October 27, 2011: The Chinese military is becoming more international. In the last year, there have been 44 joint training operations with foreign troops. There are nearly 20,000 Chinese troops involved in overseas peacekeeping missions for the UN. A Chinese Navy hospital ship is making a world tour of places that are in need of modern medical care. China is increasingly one of the first nations to fly in emergency aid, often using military transport, to help with natural disasters throughout Asia. China noted how the United States gained much good will by using the military resources to deliver emergency aid, and is following suit. Moreover, all this gives Chinese troops experience in operating overseas.
The UN's peacekeeping army of 109,000 troops and police has long been dominated by troops from nations that were formerly part of the British Empire (mostly from what used to be British India; India, Pakistan, Bangladesh, Nepal.) About a third of UN peacekeepers are from these nations. While proud of their record of service, the "Imperial Peacekeepers" are glad to see the Chinese volunteering, because the UN is always asking for more troops, and regular contributors were not eager to send more.
Corruption, casualties and lack of success were discouraging countries from contributing their troops for peacekeeping. The corruption angle is interesting, as it pertains both to the corruption within the UN bureaucracy, and the corrupt atmosphere the peacekeepers operate in and often succumb to. Casualties are expected, but the contributing countries feel a lot of their troop losses are the result of restrictive UN rules that limit what peacekeepers can do. This, in turn, is believed most responsible for a lack of success for the peacekeeping missions.
India, Bangladesh and Pakistan (who contribute nearly a quarter of the UN force) were not happy with the lack of volunteers from other major nations. The chief reasons for that are the same ones annoying the current peacekeepers (corruption and restrictive rules of engagement). In addition, the major military powers (with the exception of China and Russia) feel they already contribute quite a lot in the form of money to pay the peacekeepers. And the contributors are also upset at the lack of results.

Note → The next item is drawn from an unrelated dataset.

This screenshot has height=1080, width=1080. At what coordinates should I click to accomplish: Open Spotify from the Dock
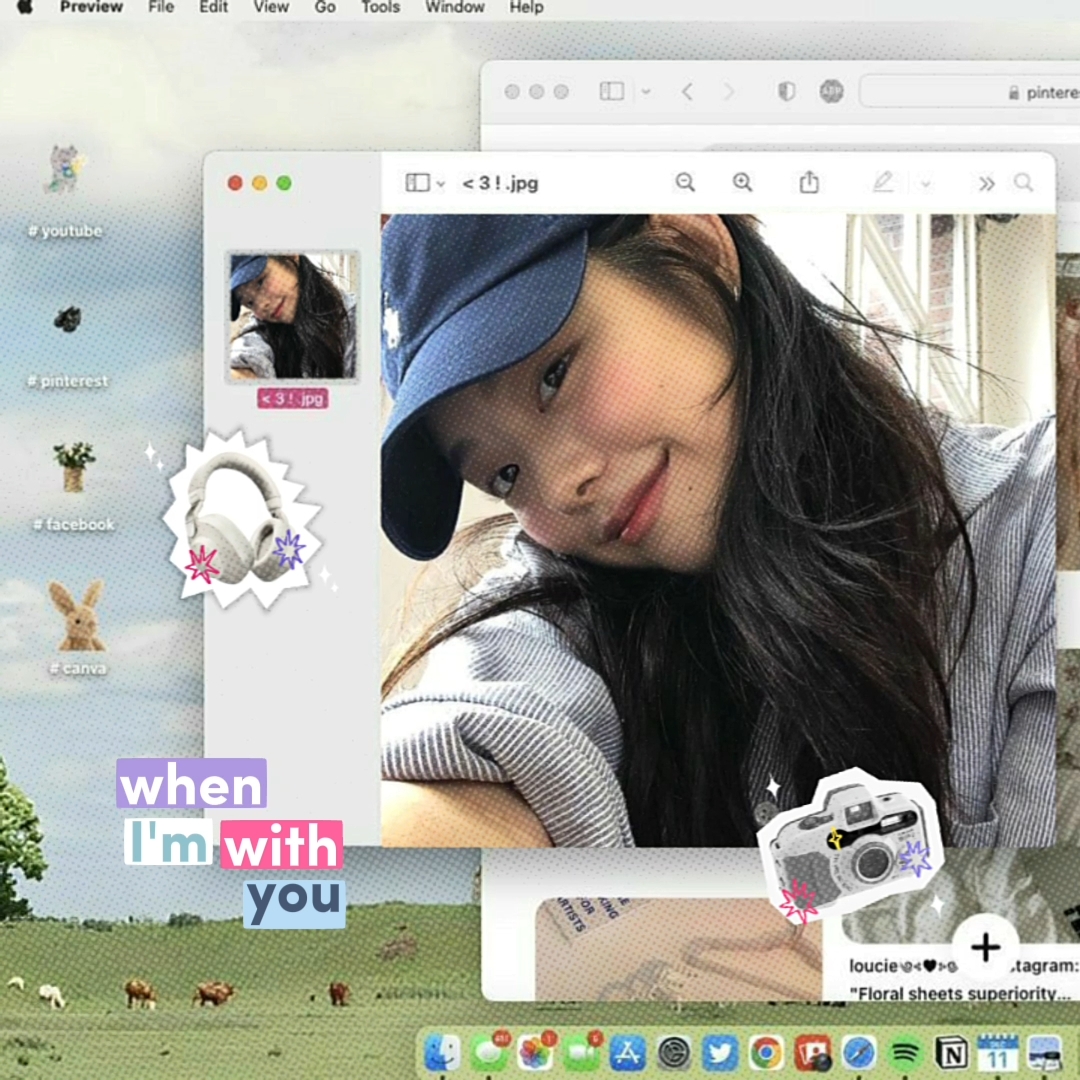coord(904,1052)
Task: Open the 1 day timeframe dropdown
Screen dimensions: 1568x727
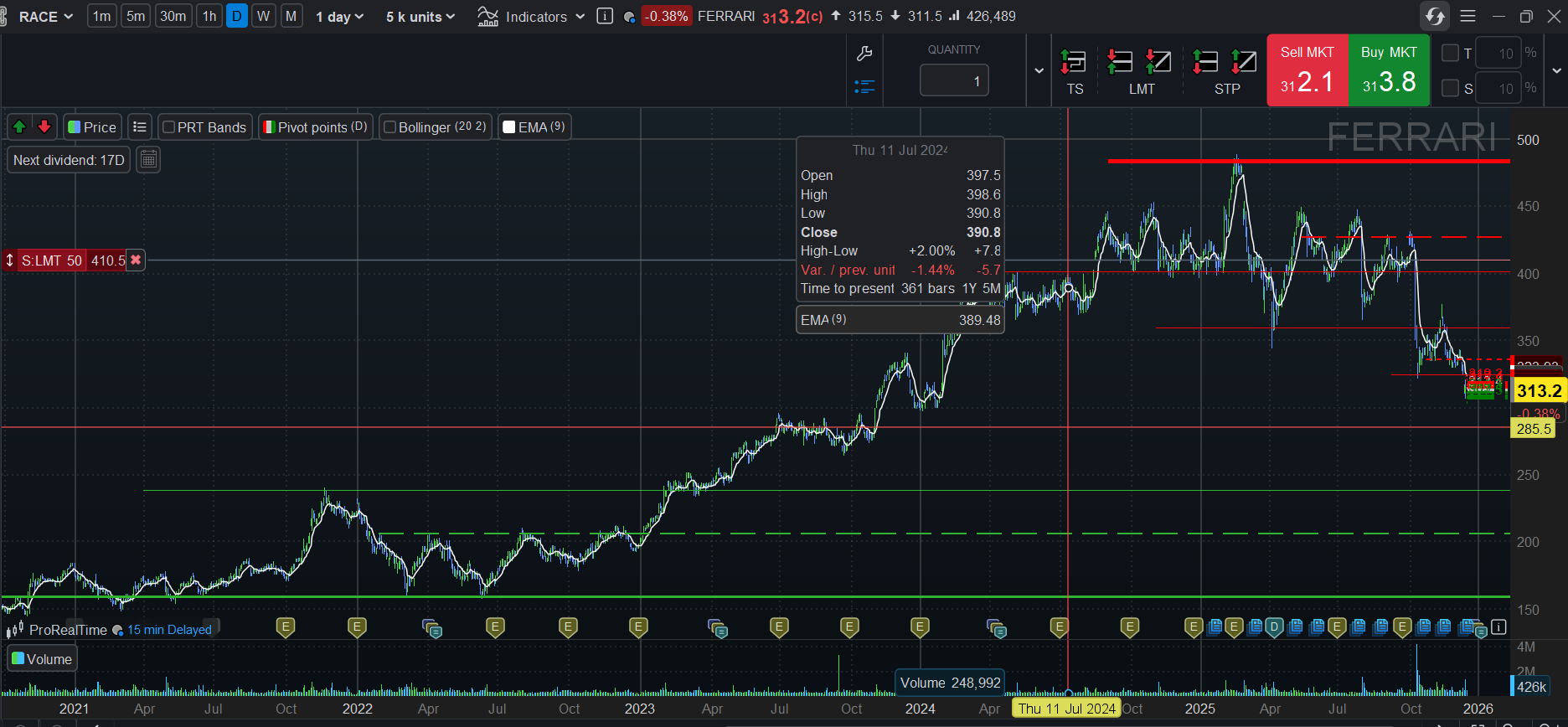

The UN will spend about $7 billion on fourteen peacekeeping operations this year. It's actually a pretty cheap way of keeping some conflicts under control. The causes of the unrest may not be resolved by peacekeepers, but at least the problem is contained and doesn't bother the rest of the world too much. This is an increasingly unpopular approach to peacekeeping, except in the UN bureaucracy. Many UN members would rather send peacekeepers to where they are not wanted (by the government, usually a bad one that is often the cause of the trouble in the first place.)
Most of the money is going to a few large peacekeeping operations. Three of the largest (Congo, Darfur and south Sudan) get over half the cash. Africa has the largest number of "failed states" on the planet and, as such, is most in need of outside security assistance. The Middle East is also a source of much unrest. But there the problem isn't a lack of government, just bad government. Most Middle Eastern nations are run by tyrants, who have created police states that at least keep anarchy at bay.